グーグル誕生記念ロゴのスクリーンショット

  数日前、いつものように朝、パソコンを立ちあげてインターネットを開くと、グーグルのロゴが、「'98 9 27」という日付入りの昔のブラウン管モニターのパソコンの絵になっていた。一目で意味がわかったのは、50代以降の世代だろうか。いまやこれなしには生活できないほどのインフラとなったグーグルの誕生記念ロゴだった。

 会社に入って初めて触ったパソコンも、起動するのに8インチ・フロッピーを何枚も出し入れしなければならない、こういう太ったCRTモニターのパソコンだった。私はインターネットが完全に普及する前の1995年末に退社したのだが、World Wide Webというものが今後は世の中を変えるのだと、ITに詳しい同僚たちからよく聞かされていたので、その後の大変化にもなんとか対応できたのだろう。

 1年ほど失業保険とアルバイトで凌ぎながら翻訳学校に通い、そこで出会った鈴木主税先生に弟子入りし、牧人舎の一員となった。このころ私がもっていたのは、会社員時代に買ったトラックボール付きのマックのノートパソコンで、ウィンドウズとのファイルの互換性が非常に悪かった。使わない東芝のダイナブックがあるからと、無償貸与していただいたのはじつにありがたかった。

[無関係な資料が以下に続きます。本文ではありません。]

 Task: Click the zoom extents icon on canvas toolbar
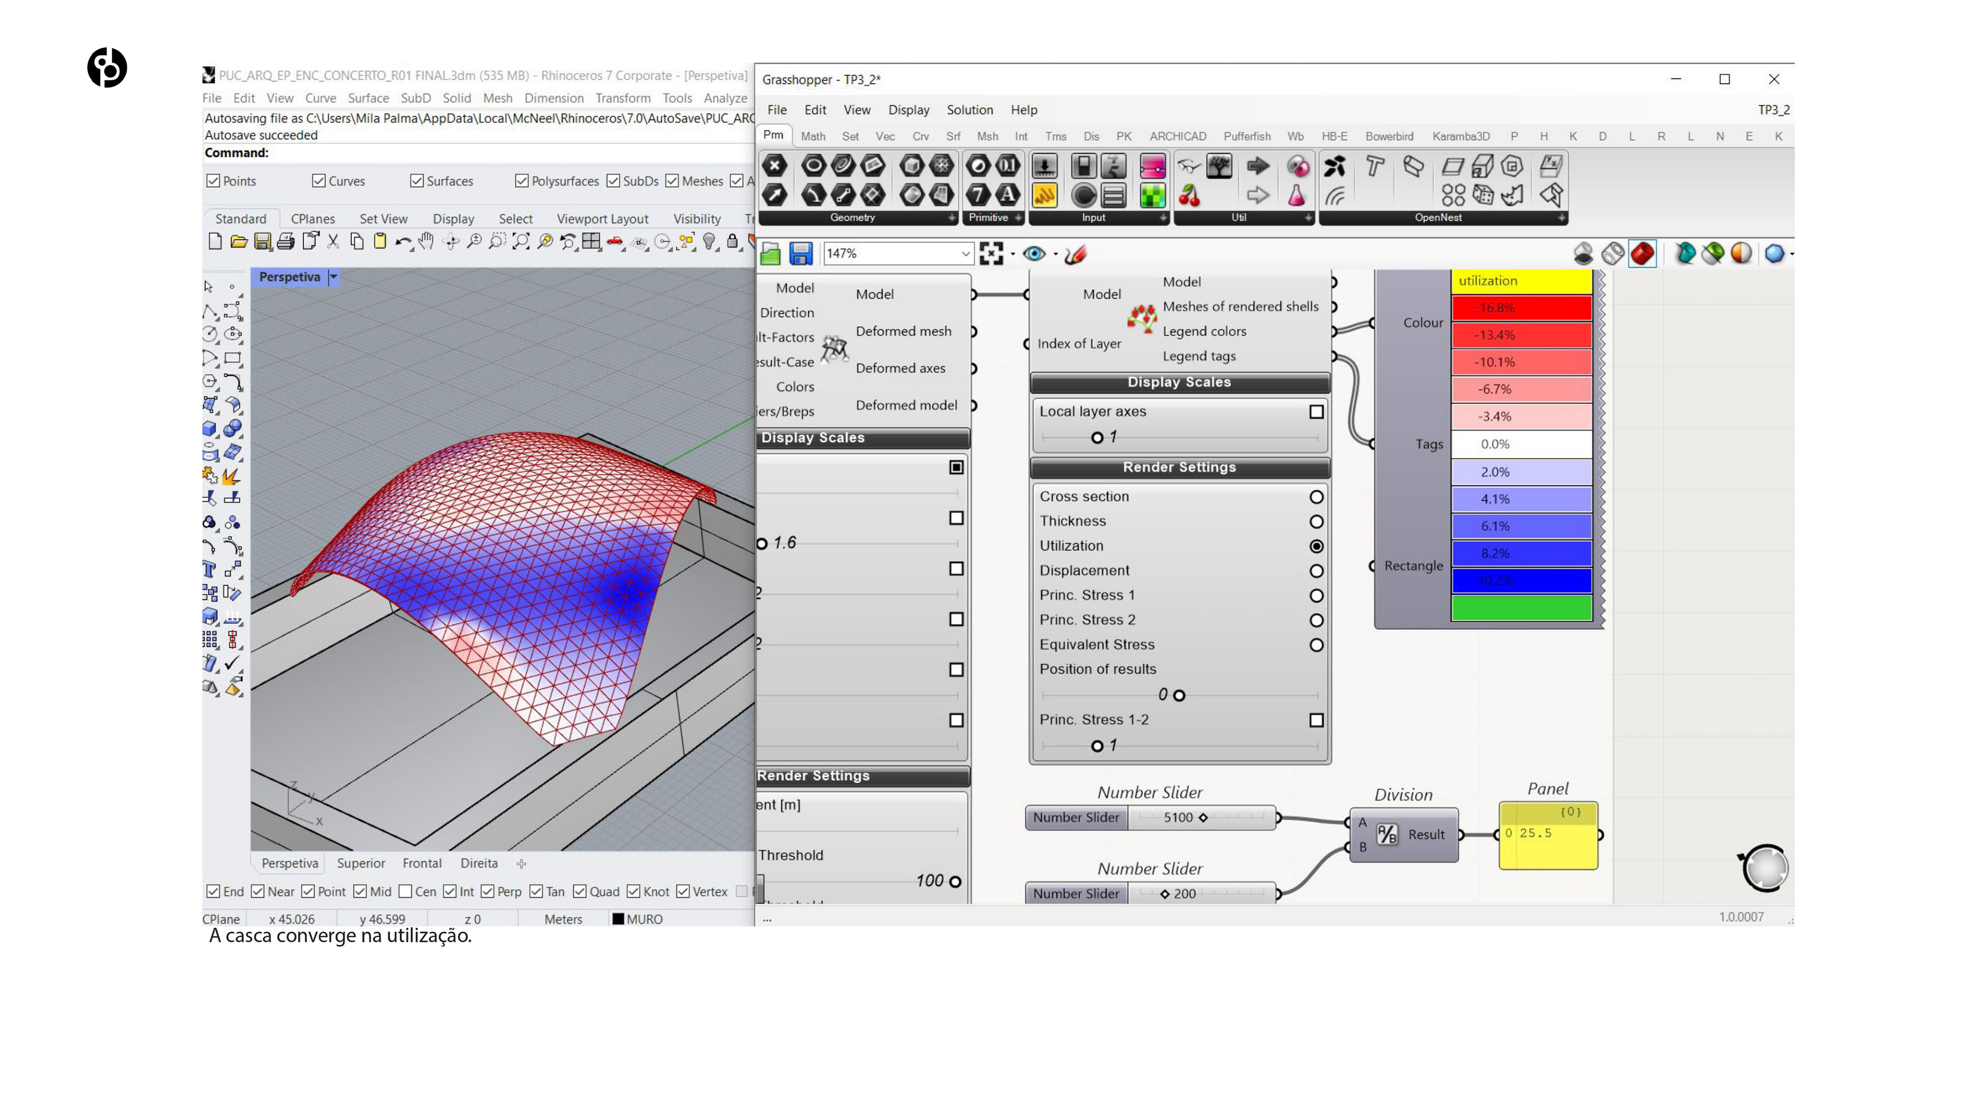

 当時はまだパソコン通信の全盛期だった。認知症の祖母の近況を、母のきょうだいたちとパソコン通信で連絡し合っており、それを「綾子さん通信」と呼んでいた。電話回線に繋ぐと「ピーヒョロヒョロ」と宇宙との交信のような音が鳴るもので、貧乏暮しの私はおもにメールの送受信時にしか接続せず、毎回、電話のそばまで行って祈るような気分で使用していた。何かを検索しようにも、当時の検索機能はお粗末で、どこに分類されているのかわからなければ、調べようがなかった。グーグルが使えるようになったときは、白い画面に思いついた言葉を打ち込めばよいという発想が画期的で、感動したのを覚えている。とはいえ、仕事で本格的にインターネットが使えるようになったのは、常時接続しても破産しなくなったここ十数年のことだ。文字列にして入力することなど、検索のコツについては、鈴木先生の弟子仲間から多くを学んだ。塩原通緒さんが、害虫駆除の仕方までグーグル検索するのを知ったときは、目から鱗が落ちた気がした。仕事の調べ物だけでなく、日常のあらゆることに使えるのだ。

 牧人舎のホームページができたのは、グーグルが誕生して間もないころだった。翻訳の仕事は、ただ外国語がわかればできるものではなく、それを読みやすい言葉で書く作文力が要求される。自分でもある程度文章が書けなければ、翻訳はできない。鈴木先生は文章を書く訓練が必要と考えておられたのだろう。「どんなテーマでもいいから、とにかく書いてみなさい。かならず自分の力になるから」と言われて、ホームページの今月のエッセイに寄稿するようになったのは、1999年12月のことだった。ちょうど祖母を亡くしたばかりで、仕事は翻訳見習いでしかなく、子育てプロのお母さんたちのあいだで私は浮いていたので、エッセイの題名は「コウモリ通信」とした。私は文学少女でもなかったし、国語は物理と同じくらい苦手科目の一つで、最初のころは書くテーマを考えるだけでも苦労していた。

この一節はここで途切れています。